Brief
Restrict the output to the lines below starting at the one that contains "Select the Nov 24 green bar" and ending at the one that contains "Click the Provider", and restate them word for word, both ends included.

== Exercise materials ==

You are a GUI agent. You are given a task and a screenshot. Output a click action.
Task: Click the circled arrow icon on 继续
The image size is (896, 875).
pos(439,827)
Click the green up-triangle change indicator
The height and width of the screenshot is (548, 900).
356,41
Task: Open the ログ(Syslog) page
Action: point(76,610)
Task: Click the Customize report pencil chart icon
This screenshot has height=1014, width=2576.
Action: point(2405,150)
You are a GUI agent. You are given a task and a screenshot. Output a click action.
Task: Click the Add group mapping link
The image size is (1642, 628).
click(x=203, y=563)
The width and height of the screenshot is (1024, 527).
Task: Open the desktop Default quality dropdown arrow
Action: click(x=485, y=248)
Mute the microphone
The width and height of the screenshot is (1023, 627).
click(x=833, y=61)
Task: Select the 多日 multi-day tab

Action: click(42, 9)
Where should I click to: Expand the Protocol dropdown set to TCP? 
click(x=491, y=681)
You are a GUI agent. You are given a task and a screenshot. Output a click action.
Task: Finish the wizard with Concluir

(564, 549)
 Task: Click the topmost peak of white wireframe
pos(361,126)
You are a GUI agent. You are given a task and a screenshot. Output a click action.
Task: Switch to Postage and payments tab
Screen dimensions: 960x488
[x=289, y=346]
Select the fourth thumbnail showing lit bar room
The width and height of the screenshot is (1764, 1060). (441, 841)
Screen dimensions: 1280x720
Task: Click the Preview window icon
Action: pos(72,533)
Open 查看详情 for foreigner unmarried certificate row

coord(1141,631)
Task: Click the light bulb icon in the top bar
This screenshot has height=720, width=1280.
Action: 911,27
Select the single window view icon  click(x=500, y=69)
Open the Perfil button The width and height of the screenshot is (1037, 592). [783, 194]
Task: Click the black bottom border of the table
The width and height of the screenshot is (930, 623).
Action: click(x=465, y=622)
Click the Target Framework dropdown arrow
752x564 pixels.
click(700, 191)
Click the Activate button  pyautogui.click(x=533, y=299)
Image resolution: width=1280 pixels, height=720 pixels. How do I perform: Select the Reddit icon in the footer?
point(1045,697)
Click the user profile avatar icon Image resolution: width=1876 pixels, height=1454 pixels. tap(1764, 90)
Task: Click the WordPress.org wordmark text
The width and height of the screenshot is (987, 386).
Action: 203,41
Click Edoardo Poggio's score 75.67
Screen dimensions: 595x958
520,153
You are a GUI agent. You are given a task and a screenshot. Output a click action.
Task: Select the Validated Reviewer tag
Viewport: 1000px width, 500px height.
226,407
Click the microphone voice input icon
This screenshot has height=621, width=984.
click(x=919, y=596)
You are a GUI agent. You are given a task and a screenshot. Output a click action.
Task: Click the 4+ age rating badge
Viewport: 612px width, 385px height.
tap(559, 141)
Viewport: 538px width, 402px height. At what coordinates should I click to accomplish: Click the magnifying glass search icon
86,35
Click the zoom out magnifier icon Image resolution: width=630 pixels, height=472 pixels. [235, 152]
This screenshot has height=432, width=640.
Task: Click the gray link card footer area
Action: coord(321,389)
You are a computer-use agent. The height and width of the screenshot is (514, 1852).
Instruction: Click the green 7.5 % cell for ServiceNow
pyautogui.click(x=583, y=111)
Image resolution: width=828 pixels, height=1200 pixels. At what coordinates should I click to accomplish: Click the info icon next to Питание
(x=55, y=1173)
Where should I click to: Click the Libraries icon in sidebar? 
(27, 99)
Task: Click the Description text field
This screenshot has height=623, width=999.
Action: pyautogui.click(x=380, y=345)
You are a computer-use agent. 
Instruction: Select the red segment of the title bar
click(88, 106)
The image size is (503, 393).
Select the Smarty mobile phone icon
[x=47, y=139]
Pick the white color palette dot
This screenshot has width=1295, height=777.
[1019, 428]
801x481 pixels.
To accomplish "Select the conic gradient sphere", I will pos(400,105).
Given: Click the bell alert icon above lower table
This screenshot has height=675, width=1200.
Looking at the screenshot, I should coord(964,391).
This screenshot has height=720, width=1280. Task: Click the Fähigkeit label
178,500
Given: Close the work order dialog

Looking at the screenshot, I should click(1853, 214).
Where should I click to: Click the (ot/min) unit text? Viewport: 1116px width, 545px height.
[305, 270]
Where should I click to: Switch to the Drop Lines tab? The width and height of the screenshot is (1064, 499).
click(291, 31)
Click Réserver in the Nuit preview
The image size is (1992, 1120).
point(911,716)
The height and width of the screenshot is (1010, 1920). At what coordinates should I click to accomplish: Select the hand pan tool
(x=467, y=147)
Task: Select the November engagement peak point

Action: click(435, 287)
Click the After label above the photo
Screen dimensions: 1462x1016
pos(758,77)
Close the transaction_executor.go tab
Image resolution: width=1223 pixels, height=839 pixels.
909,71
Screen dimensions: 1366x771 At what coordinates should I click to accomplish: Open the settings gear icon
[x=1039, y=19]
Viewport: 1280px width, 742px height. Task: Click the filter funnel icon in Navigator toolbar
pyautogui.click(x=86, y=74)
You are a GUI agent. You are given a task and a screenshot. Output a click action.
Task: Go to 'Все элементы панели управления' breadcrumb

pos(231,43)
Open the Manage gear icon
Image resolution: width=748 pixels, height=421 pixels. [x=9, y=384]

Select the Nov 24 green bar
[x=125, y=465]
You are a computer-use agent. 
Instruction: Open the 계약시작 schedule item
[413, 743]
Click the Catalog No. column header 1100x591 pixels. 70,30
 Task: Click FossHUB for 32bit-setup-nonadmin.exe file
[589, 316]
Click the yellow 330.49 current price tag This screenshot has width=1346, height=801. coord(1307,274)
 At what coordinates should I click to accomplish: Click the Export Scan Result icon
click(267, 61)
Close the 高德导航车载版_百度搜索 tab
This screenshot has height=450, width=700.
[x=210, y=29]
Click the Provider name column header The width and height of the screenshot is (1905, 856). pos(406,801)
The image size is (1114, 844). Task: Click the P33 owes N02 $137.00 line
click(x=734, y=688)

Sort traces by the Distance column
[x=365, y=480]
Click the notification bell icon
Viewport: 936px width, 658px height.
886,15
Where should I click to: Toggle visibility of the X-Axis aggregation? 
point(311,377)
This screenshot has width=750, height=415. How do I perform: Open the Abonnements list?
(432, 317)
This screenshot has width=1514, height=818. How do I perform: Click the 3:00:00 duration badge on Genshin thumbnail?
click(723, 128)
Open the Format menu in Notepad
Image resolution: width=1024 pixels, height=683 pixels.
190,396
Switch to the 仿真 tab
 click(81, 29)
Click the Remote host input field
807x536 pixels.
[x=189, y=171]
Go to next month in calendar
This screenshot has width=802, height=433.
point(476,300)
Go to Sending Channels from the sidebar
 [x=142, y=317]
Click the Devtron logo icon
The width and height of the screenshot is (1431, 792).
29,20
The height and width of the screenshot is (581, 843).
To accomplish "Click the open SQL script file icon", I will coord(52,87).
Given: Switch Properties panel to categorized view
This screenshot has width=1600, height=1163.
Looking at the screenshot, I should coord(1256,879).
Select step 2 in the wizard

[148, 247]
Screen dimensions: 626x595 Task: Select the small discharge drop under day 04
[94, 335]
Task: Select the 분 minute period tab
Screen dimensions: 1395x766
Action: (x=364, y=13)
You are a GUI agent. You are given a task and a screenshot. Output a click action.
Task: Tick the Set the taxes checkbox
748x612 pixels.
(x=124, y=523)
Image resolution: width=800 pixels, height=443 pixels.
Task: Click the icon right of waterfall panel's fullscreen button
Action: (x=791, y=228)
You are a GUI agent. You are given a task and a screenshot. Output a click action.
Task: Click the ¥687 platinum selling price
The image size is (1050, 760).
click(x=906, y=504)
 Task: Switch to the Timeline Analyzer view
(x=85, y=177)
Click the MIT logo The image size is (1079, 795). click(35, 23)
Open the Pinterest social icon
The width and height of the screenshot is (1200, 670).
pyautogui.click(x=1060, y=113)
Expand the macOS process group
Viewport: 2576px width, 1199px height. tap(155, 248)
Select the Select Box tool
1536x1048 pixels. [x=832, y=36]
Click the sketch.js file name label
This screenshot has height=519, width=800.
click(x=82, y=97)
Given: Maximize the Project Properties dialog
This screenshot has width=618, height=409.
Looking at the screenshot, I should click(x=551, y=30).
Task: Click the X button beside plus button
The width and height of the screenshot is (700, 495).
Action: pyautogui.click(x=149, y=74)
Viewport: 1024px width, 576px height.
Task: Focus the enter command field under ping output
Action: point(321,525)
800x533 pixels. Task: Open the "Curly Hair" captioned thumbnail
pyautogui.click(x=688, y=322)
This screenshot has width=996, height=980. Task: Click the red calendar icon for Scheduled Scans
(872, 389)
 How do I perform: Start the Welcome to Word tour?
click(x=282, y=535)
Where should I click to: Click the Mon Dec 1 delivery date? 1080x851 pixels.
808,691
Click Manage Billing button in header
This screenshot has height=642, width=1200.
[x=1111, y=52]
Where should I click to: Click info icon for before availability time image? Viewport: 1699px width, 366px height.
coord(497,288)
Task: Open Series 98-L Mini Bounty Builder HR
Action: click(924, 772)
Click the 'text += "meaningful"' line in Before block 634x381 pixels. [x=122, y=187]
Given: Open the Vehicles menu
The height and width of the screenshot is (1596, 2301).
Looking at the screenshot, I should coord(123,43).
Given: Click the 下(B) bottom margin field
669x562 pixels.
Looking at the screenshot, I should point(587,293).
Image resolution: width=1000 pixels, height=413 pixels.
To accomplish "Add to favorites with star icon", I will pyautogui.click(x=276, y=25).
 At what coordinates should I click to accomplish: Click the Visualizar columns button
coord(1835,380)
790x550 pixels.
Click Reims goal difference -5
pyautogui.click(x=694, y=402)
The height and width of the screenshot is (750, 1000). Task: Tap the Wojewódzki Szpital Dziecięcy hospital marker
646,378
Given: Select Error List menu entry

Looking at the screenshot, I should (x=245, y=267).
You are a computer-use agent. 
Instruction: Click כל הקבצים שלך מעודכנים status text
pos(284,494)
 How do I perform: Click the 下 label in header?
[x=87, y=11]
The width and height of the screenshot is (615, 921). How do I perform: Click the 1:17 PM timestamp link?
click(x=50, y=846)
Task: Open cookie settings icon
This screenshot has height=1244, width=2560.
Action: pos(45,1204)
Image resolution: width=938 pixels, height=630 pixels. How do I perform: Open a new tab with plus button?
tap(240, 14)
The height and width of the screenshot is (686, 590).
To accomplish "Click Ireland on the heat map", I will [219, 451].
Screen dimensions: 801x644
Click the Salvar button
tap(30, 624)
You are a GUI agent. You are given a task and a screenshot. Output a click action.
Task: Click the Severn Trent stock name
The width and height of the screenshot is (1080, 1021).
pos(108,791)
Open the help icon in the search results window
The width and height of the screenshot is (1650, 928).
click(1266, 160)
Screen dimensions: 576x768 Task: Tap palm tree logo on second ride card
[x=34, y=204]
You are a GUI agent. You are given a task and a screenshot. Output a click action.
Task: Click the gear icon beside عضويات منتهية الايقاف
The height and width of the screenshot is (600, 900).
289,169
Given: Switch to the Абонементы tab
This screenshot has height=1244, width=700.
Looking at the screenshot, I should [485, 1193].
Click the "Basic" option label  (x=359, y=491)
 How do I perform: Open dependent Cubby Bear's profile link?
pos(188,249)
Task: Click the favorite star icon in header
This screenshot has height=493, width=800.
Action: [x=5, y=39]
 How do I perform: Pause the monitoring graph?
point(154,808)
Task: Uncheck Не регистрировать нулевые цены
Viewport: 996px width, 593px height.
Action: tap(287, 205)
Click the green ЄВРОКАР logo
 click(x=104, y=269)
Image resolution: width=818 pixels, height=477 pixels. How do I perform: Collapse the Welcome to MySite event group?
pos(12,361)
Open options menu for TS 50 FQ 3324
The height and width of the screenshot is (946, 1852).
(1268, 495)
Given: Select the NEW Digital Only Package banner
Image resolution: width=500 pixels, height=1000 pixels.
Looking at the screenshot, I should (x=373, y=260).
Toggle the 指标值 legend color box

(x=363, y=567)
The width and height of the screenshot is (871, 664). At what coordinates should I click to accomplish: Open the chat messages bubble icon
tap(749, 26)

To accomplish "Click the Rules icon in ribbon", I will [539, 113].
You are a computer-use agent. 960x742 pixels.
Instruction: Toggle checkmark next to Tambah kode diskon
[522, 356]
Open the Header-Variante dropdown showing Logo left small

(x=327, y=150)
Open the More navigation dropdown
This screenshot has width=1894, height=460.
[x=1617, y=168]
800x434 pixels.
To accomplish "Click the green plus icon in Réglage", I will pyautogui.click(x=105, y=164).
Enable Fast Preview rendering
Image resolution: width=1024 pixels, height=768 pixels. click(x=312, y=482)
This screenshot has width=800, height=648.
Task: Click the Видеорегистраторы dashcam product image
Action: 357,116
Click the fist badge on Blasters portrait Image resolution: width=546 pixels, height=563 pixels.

===

Task output
Select the Nov 24 green bar
[x=125, y=465]
You are a computer-use agent. 
Instruction: Open the 계약시작 schedule item
[413, 743]
Click the Catalog No. column header 1100x591 pixels. 70,30
 Task: Click FossHUB for 32bit-setup-nonadmin.exe file
[589, 316]
Click the yellow 330.49 current price tag This screenshot has width=1346, height=801. coord(1307,274)
 At what coordinates should I click to accomplish: Click the Export Scan Result icon
click(267, 61)
Close the 高德导航车载版_百度搜索 tab
This screenshot has height=450, width=700.
[x=210, y=29]
Click the Provider name column header The width and height of the screenshot is (1905, 856). pos(406,801)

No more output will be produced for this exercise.